August 9-12, 2024
Amherst, MA

Blog Post

The why behind RLC

We’re so excited to launch the first version of the RLC, the new archival conference focused exclusively on reinforcement learning. There’s been a lot of attention, and we figured this would be a good moment to explain why we think now is the right moment to launch a new RL conference and talk a bit about what makes RLC different from other ML conferences. Besides the obvious, that we’re RL-focused, there’s a whole host of things that we’re trying to make this a uniquely worthwhile conference to submit to and attend.

Why a new archival RL conference?

This is the question we get the most. It’s a few things that make the RL community, and RL papers, somewhat distinct and that we think benefit from a conference being archival: - RL is not a monolithic topic; it’s a lot of subgroups roughly pursuing a similar topic. Having an archival RL conference lets us have sessions organized more appropriately to subgroups in the RL community. - It is beneficial to RL practitioners and researchers to have a dedicated venue to find top-quality work with top quality reviewing that follows high standards defined by the RL community. - In the longer-term, it will help the RL community develop those standards for reproducibility, best practices, etc. that are necessary to address challenges that are more important to RL.

Finally, a yearly archival RL conference provides an opportunity to create a coherent RL community. The RL community is gigantic and even though we all work on so many different problems, there are a lot of unifying themes in the work and concepts we can learn from each other. Researchers lucky enough to attend prior RLDM events have been overwhelmingly enthusiastic about it, which suggests that there’s a real need for a yearly event that brings the community together outside of the general ML conferences. This community building is also important because RL research is growing in size and complexity, which is resulting in larger papers and more tools needed to support research efforts.

Why should you submit?

The conference is new, yet we are already getting significant interest for submission details and where to submit work. The pragmatic case for submission is this: you submit to conferences to (1) make folks aware of your work and get feedback on it and (2) you attend conferences to have interesting conversations and learn about the state-of-the-art. We believe that there’s no better way to draw attention to an RL paper than submitting to RLC. In this first iteration, submitting your paper to RLC and receiving a spotlight or poster is a way to get it in front of a really large fraction of the RL community. These important connections are much more difficult at larger more general conferences. Due to their size, this will not occur except for a few papers when submitting it to a 15000 person conference like NeurIPS. The larger a conference is, the more power-law effects come into play and so a lot of focus gets placed on a smaller number of papers.

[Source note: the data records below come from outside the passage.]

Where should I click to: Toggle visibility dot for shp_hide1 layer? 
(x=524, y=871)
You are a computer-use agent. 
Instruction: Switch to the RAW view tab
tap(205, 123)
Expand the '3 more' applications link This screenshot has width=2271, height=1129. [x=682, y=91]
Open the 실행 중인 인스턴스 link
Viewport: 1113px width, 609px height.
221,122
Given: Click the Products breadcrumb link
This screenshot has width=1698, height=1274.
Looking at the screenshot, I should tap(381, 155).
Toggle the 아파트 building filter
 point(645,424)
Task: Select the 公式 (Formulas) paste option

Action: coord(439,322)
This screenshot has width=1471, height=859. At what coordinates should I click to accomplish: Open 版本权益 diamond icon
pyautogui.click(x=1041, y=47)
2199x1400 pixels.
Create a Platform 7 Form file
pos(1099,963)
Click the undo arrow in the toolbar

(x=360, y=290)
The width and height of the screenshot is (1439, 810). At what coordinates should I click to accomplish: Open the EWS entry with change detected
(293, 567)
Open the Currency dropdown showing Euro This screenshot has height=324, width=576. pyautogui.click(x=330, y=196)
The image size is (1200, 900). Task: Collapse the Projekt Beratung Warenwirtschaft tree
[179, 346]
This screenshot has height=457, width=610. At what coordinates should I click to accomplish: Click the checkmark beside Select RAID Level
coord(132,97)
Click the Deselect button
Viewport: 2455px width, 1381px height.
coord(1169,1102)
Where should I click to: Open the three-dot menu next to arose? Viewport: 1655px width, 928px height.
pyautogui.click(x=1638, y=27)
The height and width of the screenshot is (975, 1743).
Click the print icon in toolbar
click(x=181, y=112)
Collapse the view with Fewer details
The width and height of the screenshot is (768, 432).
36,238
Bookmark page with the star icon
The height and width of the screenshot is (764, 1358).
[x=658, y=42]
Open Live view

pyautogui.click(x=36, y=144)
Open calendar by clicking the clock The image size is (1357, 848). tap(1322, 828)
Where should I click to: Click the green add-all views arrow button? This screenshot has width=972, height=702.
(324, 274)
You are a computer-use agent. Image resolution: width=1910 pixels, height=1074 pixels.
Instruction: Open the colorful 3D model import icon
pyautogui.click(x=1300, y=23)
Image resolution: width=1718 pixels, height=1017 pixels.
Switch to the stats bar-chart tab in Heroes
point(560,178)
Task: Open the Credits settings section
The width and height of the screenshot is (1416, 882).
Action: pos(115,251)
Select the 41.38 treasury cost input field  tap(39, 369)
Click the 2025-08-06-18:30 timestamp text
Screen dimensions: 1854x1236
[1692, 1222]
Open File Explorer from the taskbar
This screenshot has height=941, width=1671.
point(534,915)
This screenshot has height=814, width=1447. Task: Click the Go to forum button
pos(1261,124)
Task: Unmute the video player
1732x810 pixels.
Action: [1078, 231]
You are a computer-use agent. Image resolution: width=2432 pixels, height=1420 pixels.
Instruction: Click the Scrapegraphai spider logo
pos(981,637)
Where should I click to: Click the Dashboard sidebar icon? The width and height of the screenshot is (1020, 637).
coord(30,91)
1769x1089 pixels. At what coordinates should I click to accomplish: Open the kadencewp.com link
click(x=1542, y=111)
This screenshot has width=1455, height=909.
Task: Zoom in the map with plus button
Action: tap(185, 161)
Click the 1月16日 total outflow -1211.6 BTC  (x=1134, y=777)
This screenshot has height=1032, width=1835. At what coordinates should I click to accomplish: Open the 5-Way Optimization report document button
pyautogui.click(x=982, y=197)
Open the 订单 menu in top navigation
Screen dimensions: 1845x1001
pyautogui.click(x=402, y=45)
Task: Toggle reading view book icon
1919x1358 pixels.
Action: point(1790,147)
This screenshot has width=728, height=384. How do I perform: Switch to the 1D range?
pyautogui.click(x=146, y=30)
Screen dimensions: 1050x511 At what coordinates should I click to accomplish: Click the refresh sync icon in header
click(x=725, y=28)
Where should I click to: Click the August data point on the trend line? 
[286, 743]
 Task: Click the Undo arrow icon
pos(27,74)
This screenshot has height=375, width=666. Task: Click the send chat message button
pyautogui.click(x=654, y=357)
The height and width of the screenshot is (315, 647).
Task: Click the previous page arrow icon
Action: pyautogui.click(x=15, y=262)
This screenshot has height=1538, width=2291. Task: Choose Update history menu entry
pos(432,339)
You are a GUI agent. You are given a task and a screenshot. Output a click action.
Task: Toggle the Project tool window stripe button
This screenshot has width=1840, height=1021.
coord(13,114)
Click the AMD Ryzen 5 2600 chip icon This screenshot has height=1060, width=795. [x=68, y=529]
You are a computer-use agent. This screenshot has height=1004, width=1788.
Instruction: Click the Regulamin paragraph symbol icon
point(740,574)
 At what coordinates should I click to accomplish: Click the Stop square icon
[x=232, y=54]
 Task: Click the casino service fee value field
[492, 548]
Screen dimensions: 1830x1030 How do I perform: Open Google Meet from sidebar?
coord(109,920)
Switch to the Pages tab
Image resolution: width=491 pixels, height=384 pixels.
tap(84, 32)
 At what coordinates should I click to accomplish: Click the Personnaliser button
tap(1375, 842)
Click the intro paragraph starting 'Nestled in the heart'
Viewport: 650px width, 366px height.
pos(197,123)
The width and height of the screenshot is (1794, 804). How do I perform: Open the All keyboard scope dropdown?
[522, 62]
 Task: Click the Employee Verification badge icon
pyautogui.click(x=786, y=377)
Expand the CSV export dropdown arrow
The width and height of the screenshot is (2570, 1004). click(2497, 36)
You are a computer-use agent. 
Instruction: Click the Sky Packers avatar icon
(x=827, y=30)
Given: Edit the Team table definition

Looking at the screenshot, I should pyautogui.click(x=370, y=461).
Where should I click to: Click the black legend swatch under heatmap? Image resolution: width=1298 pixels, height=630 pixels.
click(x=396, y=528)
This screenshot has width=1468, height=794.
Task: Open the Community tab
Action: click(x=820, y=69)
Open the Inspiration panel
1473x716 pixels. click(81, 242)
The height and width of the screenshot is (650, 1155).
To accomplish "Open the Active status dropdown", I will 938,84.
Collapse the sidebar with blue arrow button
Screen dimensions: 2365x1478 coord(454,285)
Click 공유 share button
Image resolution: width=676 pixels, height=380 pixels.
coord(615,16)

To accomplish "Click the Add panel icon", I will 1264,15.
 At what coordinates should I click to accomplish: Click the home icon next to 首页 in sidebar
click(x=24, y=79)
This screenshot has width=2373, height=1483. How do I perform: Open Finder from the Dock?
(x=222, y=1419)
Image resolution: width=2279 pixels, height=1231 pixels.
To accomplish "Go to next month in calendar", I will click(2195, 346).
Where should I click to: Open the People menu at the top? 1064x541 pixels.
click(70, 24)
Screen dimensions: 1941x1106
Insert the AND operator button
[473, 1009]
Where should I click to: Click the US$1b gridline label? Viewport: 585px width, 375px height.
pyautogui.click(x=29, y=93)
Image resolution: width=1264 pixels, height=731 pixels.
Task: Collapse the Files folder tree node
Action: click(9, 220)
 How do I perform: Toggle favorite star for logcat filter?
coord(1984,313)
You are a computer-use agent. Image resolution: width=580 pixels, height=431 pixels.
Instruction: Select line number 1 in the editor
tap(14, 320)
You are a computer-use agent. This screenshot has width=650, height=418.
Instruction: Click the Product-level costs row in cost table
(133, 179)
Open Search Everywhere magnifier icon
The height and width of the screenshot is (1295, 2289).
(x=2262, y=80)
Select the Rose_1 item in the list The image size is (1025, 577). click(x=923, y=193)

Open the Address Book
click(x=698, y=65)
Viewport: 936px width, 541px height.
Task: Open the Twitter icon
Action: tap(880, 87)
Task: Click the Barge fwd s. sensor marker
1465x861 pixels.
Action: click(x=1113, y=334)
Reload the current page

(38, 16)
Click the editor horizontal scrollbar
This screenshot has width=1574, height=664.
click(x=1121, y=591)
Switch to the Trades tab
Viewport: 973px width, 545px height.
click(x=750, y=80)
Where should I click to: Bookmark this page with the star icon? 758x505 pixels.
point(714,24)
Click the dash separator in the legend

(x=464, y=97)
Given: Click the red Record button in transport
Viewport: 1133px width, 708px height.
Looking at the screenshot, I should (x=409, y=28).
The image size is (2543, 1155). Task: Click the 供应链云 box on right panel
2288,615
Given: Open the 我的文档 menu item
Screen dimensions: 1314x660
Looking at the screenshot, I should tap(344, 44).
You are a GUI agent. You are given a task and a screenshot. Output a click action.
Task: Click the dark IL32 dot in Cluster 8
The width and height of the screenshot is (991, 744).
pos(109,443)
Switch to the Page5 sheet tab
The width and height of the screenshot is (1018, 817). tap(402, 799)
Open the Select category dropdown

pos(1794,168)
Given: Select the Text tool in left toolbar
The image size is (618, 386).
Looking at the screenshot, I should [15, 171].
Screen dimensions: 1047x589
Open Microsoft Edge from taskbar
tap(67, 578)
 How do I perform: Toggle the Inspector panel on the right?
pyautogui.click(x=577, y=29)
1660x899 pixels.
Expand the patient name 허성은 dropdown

There are a few more reasons we’d like to highlight. Our review process (discussed below) places an extremely high technical bar for the inclusion of a paper. As such, we think having a paper accepted to RLC will constitute a mark of paper quality.

What we’re doing differently

Because we’re a new conference, we can take some exciting risks and try to fix long-standing issues we’ve seen in the ML community. The key change is creating a technically rigorous, but quite different and efficient review process that should set a high technical bar and help provide more useful reviews!

Review process

Everyone understands that the review process in ML is becoming challenging with increasingly overburdened reviewers starting to submit slipshod reviews. Rather than trying to fix the process with another change atop things, the RLC program chairs (Martha White, Adam White, and Feyral Behbahani) have come up with a new procedure that pares things down:

  • Rather than asking reviewers to judge the novelty or impact of an approach, which we think is something the research community will do on its own through citations, we’re just asking reviewers to judge the technical correctness of the work. This simplifies the job of reviewing and hopefully eases the review burden. A lower review burden means we can ask technical reviewers to provide even more thorough reviews.
  • Rather than ensure that you receive many reviews, we’re focusing on a smaller number of high-quality reviews. Reviews will come from more senior PhD students focused on technical correctness paired with a senior reviewer who will double-check the review and provide a more high-level perspective on the relationship of the paper to the field. We are also empowering the senior to throw out low quality technical reviews that simply add noise to the process.
  • As to the above, we are setting a high technical bar for a paper being correct. More information on this will come out soon.

We hope that providing good feedback makes the RLC submission process more informative and useful. Whether your paper gets in or not, you’ll receive detailed feedback from experts that allows you to improve the quality of your paper (just in time for NeurIPS if your paper doesn’t get in!). As a reviewer, you actually get to learn how to review from the senior reviewer. For much more detail on the review process there’ll be another blog post coming soon discussing all this in more detail and explaining how we came to this setup.

Some questions that come up frequently

What about RLDM?

We love RLDM and think it’s great. At the same time, we think it’s important to have something archival for the reasons outlined above.

What about EWRL?

We think EWRL is great too and are actively exploring ways to bring RLC and EWRL together. At the same time, we think it’s important to have a venue that is both archival and free to move from continent to continent.

Are you worried this will split up RL from the ML community?

There are over 10,000 RL papers written every year. More than enough of these will go to other ML conferences such that RL still remains a major part of those conferences while RLC can still provide a focused spotlight on good RL papers.